◆ Task set
1/ Rewrite the README diff starting at "PRAISELab-PicusLab · qmmrjaved-hue" and ending at "Extension (AY 2025/2026)", putting "PRAISELab group" in place of "PRAISELab Team".
2/ Carry on the README diff for the bibliometrix-python ETL pipeline from the point where it stops.

== Text extract

PRAISELab-PicusLab · qmmrjaved-hue · Jun 16, 2026
diff --git a/README.md b/README.md
@@ -332,5 +332,156 @@ For detailed development status and known issues, please check the [issue tracke
 ---
 
 <p align="center">
-Made with ❤️ by PRAISELab Team at University of Naples Federico II
+Made with love by PRAISELab Team at University of Naples Federico II
 </p>
+
+---
+
+## ETL Pipeline Extension (AY 2025/2026)
+
+This fork extends `bibliometrix-python` with a fully source-agnostic ETL pipeline that
+replicates `convert2df()` from the R Bibliometrix package. All output conforms to the
+**WoS Field Tag schema**, making it compatible with every analytical function in
+`www/services/` and `www/functions/`.
+
+**Submitted by: Qamar Javed**
+*Data Science exam, Prof. Vincenzo Moscato, Federico II / UNINA, AY 2025/2026*
+
+---
+
+### Supported Sources
+
+| Source | Format | Retrieval |
+|---|---|---|
+| PubMed | MEDLINE / E-utilities API | Automated (API) |
+| OpenAlex | REST API (JSON) | Automated (API) |
+| Scopus | CSV export | File upload |
+| Scopus | BibTeX export | File upload |
+| Web of Science | TXT / CIW plaintext | File upload |
+| Web of Science | BibTeX export | File upload |
+| Dimensions | CSV / XLSX export | File upload |
+| Lens.org | CSV export | File upload |
+| Cochrane CDSR | TXT plaintext | File upload |
+| PubMed | MEDLINE TXT file export | File upload |
+
+---
+
+### Architecture
+
+Each pipeline phase is a dedicated module — monolithic functions are strictly prohibited.
+
+| Module | Phase | Responsibility |
+|---|---|---|
+| `www/services/mapping_dicts.py` | Config | 10 source mapping dicts; `MANDATORY_COLUMNS`, `LIST_FIELDS`, `SCALAR_FIELDS` |
+| `www/services/api_retriever.py` | Extract (API) | `fetch_pubmed()`, `fetch_openalex()` — pagination, exponential-backoff retry |
+| `www/services/standardizer.py` | Extract (file) + Transform | `load_file()`, `detect_source()`, `rename_columns()`, `enforce_types()`, `handle_nulls()`, `add_calculated_fields()`, `run_pipeline()` |
+| `www/services/validator.py` | Validate | `validate(df)` — raises `ValidationError` naming the failing column; returns structured report |
+| `dashboard/app.py` | Present | Streamlit dashboard (five tabs: API Query, File Upload, Validation, Analysis, About) |
+| `tests/test_etl.py` | Test | pytest suite covering all pipeline phases and all 10 source types |
+
+---
+
+### Mapping Strategy
+
+Column names are **never hardcoded** anywhere in the pipeline code.
+`mapping_dicts.py` contains one dictionary per source that maps source-native field
+names to WoS Field Tags. The dispatcher in `standardizer.py` selects the correct
+dictionary automatically.

====
== Data excerpts

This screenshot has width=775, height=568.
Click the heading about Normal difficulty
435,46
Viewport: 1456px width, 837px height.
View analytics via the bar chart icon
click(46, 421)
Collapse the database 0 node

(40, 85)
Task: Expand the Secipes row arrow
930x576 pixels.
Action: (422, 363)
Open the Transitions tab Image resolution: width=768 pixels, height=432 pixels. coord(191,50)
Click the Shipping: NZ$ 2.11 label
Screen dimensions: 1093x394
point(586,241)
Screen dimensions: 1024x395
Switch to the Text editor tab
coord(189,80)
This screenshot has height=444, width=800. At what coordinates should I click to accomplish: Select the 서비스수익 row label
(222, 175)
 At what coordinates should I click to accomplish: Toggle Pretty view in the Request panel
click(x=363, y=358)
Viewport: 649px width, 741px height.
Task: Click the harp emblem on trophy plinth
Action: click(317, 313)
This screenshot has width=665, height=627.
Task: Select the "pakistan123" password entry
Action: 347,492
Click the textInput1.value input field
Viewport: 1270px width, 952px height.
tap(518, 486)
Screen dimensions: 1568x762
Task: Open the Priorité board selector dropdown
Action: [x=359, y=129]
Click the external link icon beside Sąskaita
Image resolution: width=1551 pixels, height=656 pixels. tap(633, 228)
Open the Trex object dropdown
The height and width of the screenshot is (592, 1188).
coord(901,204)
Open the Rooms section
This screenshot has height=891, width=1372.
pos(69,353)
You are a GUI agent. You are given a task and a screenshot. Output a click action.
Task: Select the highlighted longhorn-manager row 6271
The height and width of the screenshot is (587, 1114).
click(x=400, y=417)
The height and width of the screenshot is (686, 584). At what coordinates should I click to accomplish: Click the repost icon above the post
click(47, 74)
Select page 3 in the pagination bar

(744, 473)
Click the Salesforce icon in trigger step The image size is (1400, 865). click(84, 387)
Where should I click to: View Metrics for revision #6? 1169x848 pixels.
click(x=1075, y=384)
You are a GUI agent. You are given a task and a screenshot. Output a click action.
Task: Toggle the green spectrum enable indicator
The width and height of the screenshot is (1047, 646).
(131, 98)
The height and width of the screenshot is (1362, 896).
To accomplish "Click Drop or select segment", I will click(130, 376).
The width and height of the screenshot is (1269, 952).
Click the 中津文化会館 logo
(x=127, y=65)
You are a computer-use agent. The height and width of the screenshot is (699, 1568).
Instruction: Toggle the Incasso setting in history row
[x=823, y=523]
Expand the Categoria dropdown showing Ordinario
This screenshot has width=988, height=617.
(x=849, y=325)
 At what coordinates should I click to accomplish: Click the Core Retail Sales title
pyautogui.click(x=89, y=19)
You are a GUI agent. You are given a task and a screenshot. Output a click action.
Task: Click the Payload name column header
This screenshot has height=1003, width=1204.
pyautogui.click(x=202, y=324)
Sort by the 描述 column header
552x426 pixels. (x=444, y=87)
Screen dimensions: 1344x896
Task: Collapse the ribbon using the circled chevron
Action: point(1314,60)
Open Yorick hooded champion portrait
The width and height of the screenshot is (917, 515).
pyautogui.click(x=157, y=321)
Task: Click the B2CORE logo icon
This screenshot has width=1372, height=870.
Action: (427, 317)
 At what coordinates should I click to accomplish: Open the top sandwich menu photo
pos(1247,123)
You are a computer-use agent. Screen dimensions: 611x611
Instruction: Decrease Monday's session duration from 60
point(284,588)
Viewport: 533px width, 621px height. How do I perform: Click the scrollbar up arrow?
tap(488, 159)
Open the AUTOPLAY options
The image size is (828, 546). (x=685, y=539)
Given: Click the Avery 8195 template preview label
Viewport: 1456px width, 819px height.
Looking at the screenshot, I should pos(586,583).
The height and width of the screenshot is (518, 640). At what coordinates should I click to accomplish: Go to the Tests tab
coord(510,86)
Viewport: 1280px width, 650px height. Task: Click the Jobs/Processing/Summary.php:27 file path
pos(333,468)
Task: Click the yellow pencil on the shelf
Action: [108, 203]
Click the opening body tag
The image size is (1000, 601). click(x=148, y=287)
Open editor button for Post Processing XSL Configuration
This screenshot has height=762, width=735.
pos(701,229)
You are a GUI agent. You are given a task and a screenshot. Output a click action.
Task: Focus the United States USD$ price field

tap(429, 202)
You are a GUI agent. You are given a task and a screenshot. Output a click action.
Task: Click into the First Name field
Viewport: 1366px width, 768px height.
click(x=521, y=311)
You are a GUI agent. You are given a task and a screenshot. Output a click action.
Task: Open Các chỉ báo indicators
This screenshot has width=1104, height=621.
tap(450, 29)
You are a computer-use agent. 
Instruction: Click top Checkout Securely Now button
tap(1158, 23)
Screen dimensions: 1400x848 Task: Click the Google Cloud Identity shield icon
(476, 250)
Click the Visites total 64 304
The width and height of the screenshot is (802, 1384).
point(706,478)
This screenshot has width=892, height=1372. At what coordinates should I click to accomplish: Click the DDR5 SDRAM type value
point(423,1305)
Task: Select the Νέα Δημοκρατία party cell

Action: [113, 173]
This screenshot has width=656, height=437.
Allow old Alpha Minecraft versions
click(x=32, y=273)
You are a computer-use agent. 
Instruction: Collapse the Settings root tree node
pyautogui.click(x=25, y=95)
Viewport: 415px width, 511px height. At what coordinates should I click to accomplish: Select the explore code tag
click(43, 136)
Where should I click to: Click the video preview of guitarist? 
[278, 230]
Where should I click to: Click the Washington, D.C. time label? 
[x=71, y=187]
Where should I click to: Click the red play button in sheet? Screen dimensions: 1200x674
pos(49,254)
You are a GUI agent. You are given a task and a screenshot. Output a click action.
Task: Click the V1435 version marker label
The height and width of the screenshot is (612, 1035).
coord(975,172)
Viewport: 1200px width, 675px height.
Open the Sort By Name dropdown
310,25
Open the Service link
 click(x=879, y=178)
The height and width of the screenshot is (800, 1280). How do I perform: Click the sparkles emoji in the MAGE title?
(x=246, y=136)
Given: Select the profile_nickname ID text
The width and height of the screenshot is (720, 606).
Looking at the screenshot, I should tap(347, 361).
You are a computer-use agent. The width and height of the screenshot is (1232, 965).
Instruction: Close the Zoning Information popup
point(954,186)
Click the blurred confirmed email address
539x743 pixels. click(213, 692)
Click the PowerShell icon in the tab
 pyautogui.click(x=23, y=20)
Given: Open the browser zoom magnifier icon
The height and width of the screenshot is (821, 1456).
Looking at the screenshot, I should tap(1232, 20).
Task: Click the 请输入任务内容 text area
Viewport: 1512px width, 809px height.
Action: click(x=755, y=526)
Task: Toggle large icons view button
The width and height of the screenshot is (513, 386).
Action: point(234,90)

====

◆ Replies
1/
PRAISELab-PicusLab · qmmrjaved-hue · Jun 16, 2026
diff --git a/README.md b/README.md
@@ -332,5 +332,156 @@ For detailed development status and known issues, please check the [issue tracke
 ---
 
 <p align="center">
-Made with ❤️ by PRAISELab group at University of Naples Federico II
+Made with love by PRAISELab group at University of Naples Federico II
 </p>
+
+---
+
+## ETL Pipeline Extension (AY 2025/2026)

2/
+
+Selected mappings:
+
+| Source | Example mapping |
+|---|---|
+| PubMed API | `FAU` → `AF`, `MH` → `ID`, `DP` → `PY`, `TA` → `JI` |
+| OpenAlex API | `display_name` → `TI`, `cited_by_count` → `TC`, `author_names` → `AU` |
+| Scopus CSV | `EID` → `UT`, `Cited by` → `TC`, `Author Keywords` → `DE` |
+| Scopus BibTeX | `author` → `AU`, `note` → `TC` (Cited by: N), `url` → `UT` (EID) |
+| WoS BibTeX | `ID` → `UT`, `keywords-plus` → `ID`, `times-cited` → `TC` |
+| Dimensions | `Publication ID` → `UT`, `PubYear` → `PY`, `MeSH terms` → `ID` |
+| Lens.org | `Lens ID` → `UT`, `Author/s` → `AU`, `Citing Works Count` → `TC` |
+| Cochrane | `ID` → `UT`, `YR` → `PY`, `KY` → `DE`, `DOI` → `DI` |
+| PubMed file | `IP` → `IS`, `IS` → `SN`, `LID` → `DI`, `PMID` → `PMID` |
+
+All 10 sources pass through the **same** downstream `enforce_types` / `handle_nulls` /
+`add_calculated_fields` pipeline — zero duplicated transform logic.
+
+---
+
+### Type Contracts
+
+| Field | Type | Rule |
+|---|---|---|
+| `AU`, `AF`, `C1`, `CR`, `DE`, `ID` | `list[str]` | Split on `;`; `[]` if missing |
+| All other scalar fields | `str` | `""` if missing |
+| `PY` | `str` | 4-digit year extracted from full date string |
+| `TC` | `int` | `0` if missing or unparseable |
+| `DB` | `str` | Set from `SOURCE_TO_DB` map (e.g. `SCOPUS_CSV` → `"SCOPUS"`) |
+| `SR` | `str` | Computed by existing `SR(M)` in `metatagextraction.py` |
+
+Mandatory output columns (24):
+`DB`, `UT`, `DI`, `PMID`, `TI`, `SO`, `JI`, `PY`, `DT`, `LA`, `TC`, `AU`, `AF`,
+`C1`, `RP`, `CR`, `DE`, `ID`, `AB`, `VL`, `IS`, `BP`, `EP`, `SR`
+
+---
+
+### SR Field
+
+The Short Reference field is computed by calling the existing `SR(M)` function
+from `www/services/metatagextraction.py`. It is **never reimplemented** — the
+ETL pipeline calls it directly from `add_calculated_fields()`, with a faithful
+fallback for environments where Shiny-specific deps are absent.
+
+---
+
+### Patches Applied to Existing Code
+
+Six patches were applied in place to accept all new DB values. Every patch is
+marked with a `# PATCHED:` comment giving the reason.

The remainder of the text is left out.